The parent company of Brakes, Sysco, has reported a 9.9% rise in sales in the 52 weeks to 1 July 2017.
Sales at the US company were up to $55.4bn compared with $50.4bn in the 53-week prior financial year.
However, sales excluding the contribution from Brakes and on a like-for-like 52 week basis, were up by only 1.6% to $50.2bn.
Operating profits also rose 11% to $2.1bn in the period.
Sales in its international foodservice operations, which is outside the US and includes Brakes, rose $5.2bn from $5.4bn to $10.6bn.
Sysco said an uplift in operating income of $66m to $244m and nearly doubling sales in its international foodservice operations was largely driven by its recent acquisition of Brakes.
However, in a forward looking statement, which the company insisted was required by US law to highlight risks, the firm warned its $3.1bn deal for Brakes “may not be successful” as it tries to overcome the impact of Brexit.
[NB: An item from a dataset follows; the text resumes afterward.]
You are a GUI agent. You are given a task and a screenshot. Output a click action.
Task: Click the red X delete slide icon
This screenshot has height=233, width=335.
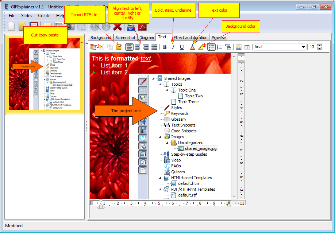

The US company said its expansion into international markets presents “unique challenges and risks”.
It said the takeover deal for the foodservice provider is going to “require a significant commitment of time and resources” before it reaps any benefits.
The deal for Brakes in February last year included the repayment of about $2.3bn of the wholesaler’s debt.
“Expanding into international markets presents unique challenges and risks, including compliance with local laws, regulations and customs, and the impact of local political and economic conditions, including the impact of Brexit, and such expansion efforts, including our Brakes acquisition, may not be successful,” said Sysco. “Any business that we acquire, including the Brakes transaction, may not perform as expected, and we may not realise the anticipated benefits of our acquisitions. The Brakes Group acquisition will require a significant commitment of time and company resources, and realising the anticipated benefits from the transaction may take longer than expected.”